I’m not there yet. Getting there. But not there.
The things we think of as our selves really aren’t. We are bigger than we know, even if we don’t always have the sense of it. We don’t have to hang on so hard to who we are; who we are will take care of itself, when we’re not fighting it.
To give ourselves over, most of us have to dedicate ourselves to something that’s important to us, for a long time, exploring it in every way we can invent and discover. We have to master, or intuit, everything that it’s possible to know. We have to try hard, so hard that it’s not possible to try any harder (this part is important). And then we have to reach a point where the only way forward is give up in a way that continues action, so exhausted that we don’t know our own names but still are on our feet. We slide effortlessly through cracks we didn’t know were there; we discover an ability to throw ourselves at the ground and miss. We float.

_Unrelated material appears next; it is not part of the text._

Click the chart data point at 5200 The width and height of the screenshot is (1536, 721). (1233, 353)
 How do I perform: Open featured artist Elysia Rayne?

And even that’s not the end of it. Continuing to move forward means more dedication, more exploration, more mastery. And more points where we have to give up, again and again, until (I suppose?) it’s just your normal resting state.
The process feels like losing; it feels like having parts of you get taken away, and that soon there will be nothing left. It’s terrifying; it feels like dying. Like being lost and abandoned and weak.
And yet the people who do this don’t seem small, or dead, or incompetent.—I see them; I see the people in the middle of this; I see myself. I feel like the embodiment of failure most days.
But then I also am coming to enjoy being wrong.